Moody's had already downgraded Oman's sovereign credit rating in July, citing the government's reduced capacity to support banks, if it were needed.

Oman has one of the higher break even oil prices in the GCC, according to rival ratings agency Fitch. In April, it said that Oman requires an oil price of $75 to pay for its proposed spending and balance budgets, which is higher than the price required by Kuwait ($45 per barrel), Qatar ($51), Abu Dhabi ($60) and Saudi Arabia ($74). Brent crude oil prices currently stand at just over $52 per barrel.

Mik Kabeya, an analyst at Moody's, said: "We expect a softening in Oman's operating environment, with fiscal consolidation amid prolonged oil price weakness weighing on economic growth. This will weigh on credit growth, which we forecast to fall to 5% in 2017, down from 10.1% in 2016 and 12.0% in 2015."

Moody's said that slower economic growth will also likely cause a marginal weakening in the creditworthiness of loans, with the amount of problem loans set to grow to around 3 percent of gross loans in 2017-18, from 2.1 percent at the end of March. There are also risks inherent due to a high concentration of loans to single borrowers and to the real estate sector generally.

Despite this, it said that it expects bank capital bases to remain sound, with banks' tangible common equity ranging between 12-14 percent of risk-weighted assets over the next 12-18 months.

Moreover, although liquidity remains tight due to higher government borrowing, pressure on banks' deposit could be alleviated by more international bond issuances, as well as the fact that credit growth is slowing and oil prices are slowly improving. The Sultanate is in talks with international banks about raising more funds through loans and bonds to boost liquidity. It has already raised $7 billion via international markets this year, including $5 billion raised in March through a triple-tranche bond.

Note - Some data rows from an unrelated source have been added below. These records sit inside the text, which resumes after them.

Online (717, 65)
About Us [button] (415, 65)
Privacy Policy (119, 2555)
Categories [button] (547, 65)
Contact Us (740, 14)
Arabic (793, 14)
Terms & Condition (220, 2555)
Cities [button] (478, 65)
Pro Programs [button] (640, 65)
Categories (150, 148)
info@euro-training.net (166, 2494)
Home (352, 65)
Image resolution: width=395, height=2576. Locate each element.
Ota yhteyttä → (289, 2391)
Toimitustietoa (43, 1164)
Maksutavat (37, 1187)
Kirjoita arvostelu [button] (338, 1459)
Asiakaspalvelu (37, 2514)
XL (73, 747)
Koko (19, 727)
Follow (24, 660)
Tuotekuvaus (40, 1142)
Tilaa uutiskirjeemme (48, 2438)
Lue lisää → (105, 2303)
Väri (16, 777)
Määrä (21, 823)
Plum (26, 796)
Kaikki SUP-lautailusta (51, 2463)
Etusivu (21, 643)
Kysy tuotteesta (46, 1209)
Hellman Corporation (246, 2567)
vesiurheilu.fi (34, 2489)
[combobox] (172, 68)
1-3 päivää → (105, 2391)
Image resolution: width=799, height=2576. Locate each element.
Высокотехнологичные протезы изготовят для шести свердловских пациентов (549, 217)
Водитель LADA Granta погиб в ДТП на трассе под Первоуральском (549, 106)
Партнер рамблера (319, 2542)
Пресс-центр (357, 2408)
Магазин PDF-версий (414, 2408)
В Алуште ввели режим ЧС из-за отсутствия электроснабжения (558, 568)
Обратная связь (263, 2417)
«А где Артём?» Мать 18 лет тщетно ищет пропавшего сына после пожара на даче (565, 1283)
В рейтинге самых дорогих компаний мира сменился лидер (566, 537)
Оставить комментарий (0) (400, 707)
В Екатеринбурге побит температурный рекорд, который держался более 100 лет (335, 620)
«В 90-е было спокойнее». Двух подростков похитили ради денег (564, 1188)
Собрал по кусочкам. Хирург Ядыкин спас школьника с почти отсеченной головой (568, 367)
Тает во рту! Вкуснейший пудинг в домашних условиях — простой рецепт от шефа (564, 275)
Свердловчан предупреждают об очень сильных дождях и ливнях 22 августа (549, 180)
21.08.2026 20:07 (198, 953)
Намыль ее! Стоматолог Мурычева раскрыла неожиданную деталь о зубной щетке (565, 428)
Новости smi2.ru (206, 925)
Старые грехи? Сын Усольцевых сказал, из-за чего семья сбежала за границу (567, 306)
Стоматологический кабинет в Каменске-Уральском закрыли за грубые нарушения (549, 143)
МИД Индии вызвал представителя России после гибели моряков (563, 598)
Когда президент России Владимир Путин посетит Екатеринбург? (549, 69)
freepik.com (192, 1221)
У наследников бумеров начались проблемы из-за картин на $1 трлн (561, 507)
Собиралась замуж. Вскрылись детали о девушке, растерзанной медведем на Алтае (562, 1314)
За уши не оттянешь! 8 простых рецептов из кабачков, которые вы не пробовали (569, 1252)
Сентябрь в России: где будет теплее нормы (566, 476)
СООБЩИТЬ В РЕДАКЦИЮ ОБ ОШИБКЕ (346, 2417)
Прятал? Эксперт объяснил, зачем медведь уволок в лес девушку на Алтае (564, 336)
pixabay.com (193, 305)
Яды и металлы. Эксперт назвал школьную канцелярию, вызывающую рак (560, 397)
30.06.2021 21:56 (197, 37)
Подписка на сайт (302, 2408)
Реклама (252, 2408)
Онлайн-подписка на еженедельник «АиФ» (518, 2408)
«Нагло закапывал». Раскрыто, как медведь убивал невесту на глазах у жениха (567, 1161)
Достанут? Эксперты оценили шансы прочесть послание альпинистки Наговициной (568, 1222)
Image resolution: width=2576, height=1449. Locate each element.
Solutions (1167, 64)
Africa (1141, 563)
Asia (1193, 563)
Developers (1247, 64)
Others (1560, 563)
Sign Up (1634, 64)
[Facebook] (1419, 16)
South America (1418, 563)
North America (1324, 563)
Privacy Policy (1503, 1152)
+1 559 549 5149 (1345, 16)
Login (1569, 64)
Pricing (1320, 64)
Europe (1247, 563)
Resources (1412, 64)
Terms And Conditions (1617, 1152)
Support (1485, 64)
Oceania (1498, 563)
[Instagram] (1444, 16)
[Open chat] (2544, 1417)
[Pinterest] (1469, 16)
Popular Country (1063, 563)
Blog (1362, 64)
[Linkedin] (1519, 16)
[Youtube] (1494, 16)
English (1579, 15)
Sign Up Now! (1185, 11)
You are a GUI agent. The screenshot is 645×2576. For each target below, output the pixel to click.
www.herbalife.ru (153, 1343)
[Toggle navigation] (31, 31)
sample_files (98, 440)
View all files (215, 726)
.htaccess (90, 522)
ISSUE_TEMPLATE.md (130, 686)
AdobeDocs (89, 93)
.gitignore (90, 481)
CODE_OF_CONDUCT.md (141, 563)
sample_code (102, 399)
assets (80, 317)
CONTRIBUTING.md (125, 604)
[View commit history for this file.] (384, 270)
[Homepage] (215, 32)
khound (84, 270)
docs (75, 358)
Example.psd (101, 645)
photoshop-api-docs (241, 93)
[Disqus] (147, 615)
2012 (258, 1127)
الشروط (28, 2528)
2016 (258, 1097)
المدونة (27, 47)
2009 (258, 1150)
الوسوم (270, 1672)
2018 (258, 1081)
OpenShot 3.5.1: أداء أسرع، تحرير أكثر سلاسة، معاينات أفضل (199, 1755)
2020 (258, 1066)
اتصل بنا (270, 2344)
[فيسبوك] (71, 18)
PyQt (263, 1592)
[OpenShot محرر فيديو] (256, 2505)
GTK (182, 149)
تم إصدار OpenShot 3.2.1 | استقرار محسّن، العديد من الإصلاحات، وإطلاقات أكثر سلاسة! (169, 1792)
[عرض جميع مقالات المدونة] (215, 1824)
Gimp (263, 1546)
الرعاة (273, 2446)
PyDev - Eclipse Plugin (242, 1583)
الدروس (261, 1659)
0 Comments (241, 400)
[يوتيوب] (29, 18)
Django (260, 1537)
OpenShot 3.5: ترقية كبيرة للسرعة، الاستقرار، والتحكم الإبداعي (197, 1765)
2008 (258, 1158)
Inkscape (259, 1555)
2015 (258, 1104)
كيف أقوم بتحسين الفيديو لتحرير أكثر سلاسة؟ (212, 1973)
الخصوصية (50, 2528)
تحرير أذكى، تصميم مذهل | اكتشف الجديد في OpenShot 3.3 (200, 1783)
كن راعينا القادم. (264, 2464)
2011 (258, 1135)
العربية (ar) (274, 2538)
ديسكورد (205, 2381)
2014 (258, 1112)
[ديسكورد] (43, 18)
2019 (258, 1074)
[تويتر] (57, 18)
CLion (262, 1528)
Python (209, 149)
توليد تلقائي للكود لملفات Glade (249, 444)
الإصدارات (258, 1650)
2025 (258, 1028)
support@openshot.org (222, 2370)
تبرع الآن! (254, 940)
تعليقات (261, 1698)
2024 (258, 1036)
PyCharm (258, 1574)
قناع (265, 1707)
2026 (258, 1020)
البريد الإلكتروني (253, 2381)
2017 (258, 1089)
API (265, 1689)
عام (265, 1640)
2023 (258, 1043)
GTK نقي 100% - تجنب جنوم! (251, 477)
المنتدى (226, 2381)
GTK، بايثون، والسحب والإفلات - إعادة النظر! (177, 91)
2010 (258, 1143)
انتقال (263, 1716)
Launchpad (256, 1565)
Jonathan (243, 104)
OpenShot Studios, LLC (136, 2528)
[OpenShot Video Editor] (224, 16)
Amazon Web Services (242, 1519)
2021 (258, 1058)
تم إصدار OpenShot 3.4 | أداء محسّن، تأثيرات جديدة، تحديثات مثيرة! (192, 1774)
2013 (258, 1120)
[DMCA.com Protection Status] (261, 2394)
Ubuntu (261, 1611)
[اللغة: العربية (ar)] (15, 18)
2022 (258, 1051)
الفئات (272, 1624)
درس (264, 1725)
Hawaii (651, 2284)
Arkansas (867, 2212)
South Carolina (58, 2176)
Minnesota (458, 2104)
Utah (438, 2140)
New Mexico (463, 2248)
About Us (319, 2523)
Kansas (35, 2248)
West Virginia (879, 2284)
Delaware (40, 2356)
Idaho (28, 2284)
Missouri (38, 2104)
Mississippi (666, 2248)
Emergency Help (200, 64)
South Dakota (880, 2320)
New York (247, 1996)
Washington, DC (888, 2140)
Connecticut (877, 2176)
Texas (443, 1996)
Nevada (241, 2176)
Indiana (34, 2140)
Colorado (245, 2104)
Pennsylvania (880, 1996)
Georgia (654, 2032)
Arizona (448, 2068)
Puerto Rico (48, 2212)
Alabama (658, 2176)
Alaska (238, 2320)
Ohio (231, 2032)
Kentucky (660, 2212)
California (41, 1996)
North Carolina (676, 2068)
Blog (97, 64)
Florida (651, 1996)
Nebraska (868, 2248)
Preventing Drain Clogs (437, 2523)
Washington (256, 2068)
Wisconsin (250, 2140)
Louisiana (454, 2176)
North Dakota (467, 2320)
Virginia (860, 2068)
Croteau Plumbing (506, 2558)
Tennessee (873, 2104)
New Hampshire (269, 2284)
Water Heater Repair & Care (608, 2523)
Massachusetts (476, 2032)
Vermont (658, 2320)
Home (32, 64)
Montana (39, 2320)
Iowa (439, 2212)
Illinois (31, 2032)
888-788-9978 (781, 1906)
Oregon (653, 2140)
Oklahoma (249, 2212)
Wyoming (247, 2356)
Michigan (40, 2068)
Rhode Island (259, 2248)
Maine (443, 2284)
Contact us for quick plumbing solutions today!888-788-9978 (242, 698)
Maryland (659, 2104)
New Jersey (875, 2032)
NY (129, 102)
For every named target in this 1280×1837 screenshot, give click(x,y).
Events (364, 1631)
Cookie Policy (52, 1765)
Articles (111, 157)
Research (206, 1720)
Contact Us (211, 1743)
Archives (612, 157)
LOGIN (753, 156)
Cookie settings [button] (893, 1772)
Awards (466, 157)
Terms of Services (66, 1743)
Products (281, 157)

Moody’s also said that although government capacity to support banks may have reduced, its willingness to support banks if required remains high.

Oman is attempting to diversify its economy away from a reliance on oil. The country is looking to boost tourism, manufacturing, mining, transport and logistics, and has been seeking external investment from investors to fund development.

Oman's tourism development company, Omran, chose Damac Properties as its development partner for a $10 billion project to redevelop the Mina Sultan Qaboos port into a tourist-friendly destination for cruise liners, and the government has also recently revealed plans to build 5,000 new homes into which expats can invest within five Integrated Tourism Complexes.